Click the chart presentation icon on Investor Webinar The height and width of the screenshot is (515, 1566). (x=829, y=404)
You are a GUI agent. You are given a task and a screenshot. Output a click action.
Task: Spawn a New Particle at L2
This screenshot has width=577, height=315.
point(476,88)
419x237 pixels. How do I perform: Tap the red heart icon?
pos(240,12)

...

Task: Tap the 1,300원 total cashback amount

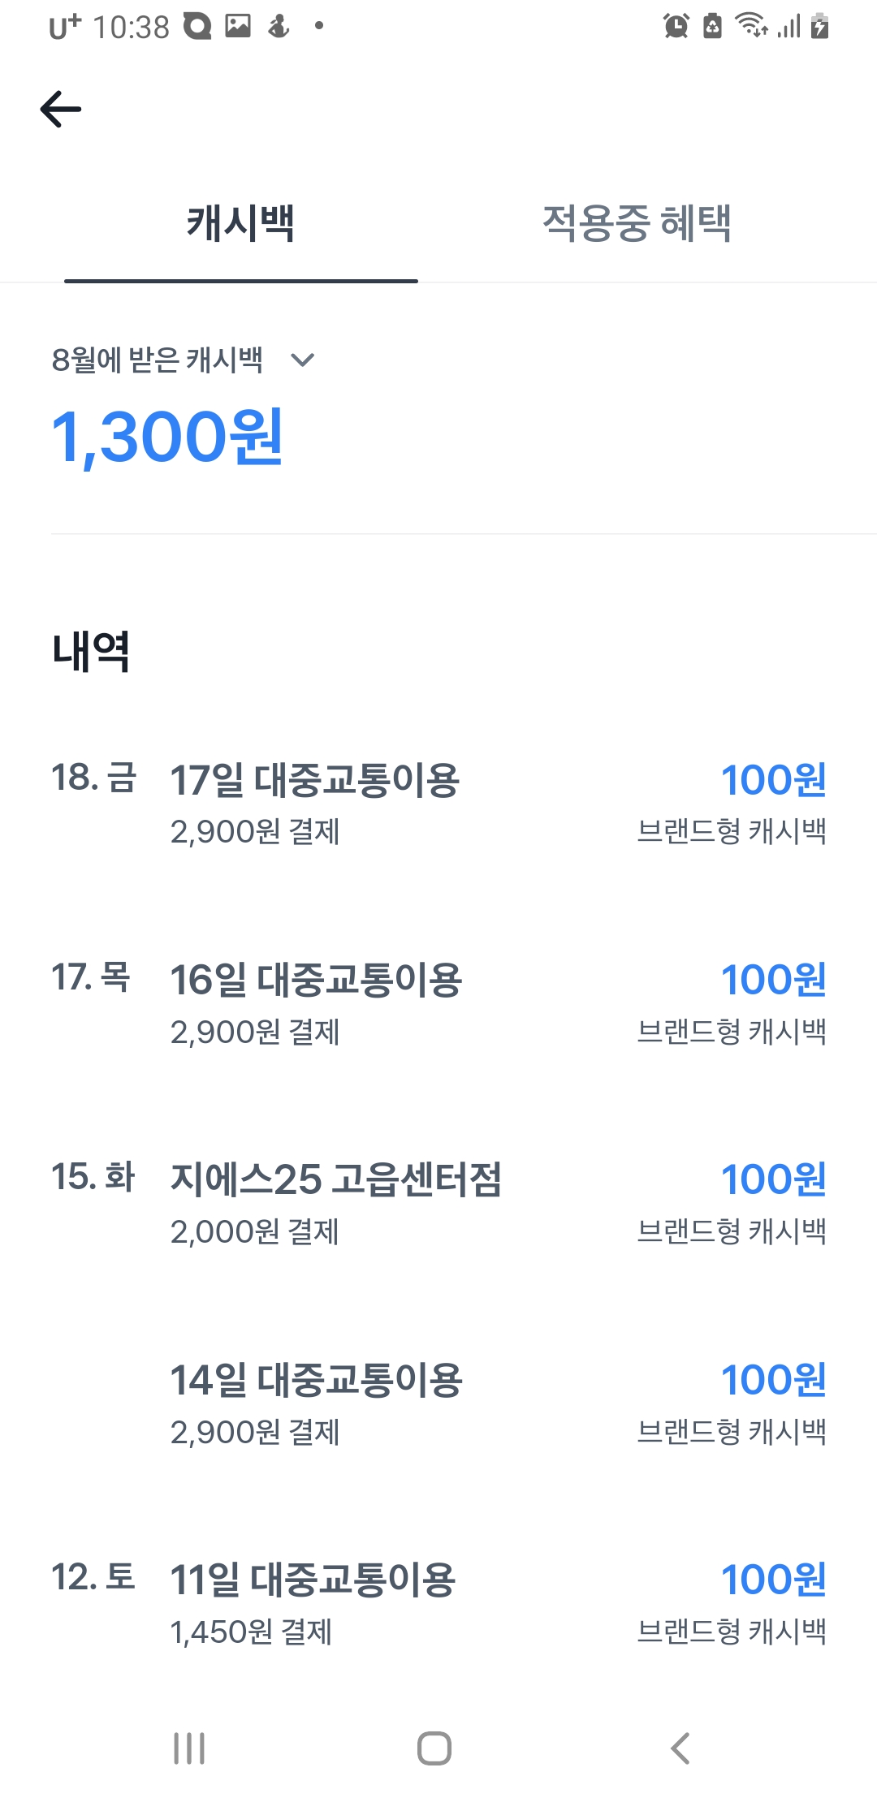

— WORK TO BE COMPLETED —
Rewrite the entries from the line containing "Click the chart" down through the line containing "pos(240,12)", swapping "red heart icon" for "blue star icon" and keeping everything else the same.

— EXERCISE ANSWER —
Click the chart presentation icon on Investor Webinar The height and width of the screenshot is (515, 1566). (x=829, y=404)
You are a GUI agent. You are given a task and a screenshot. Output a click action.
Task: Spawn a New Particle at L2
This screenshot has width=577, height=315.
point(476,88)
419x237 pixels. How do I perform: Tap the blue star icon?
pos(240,12)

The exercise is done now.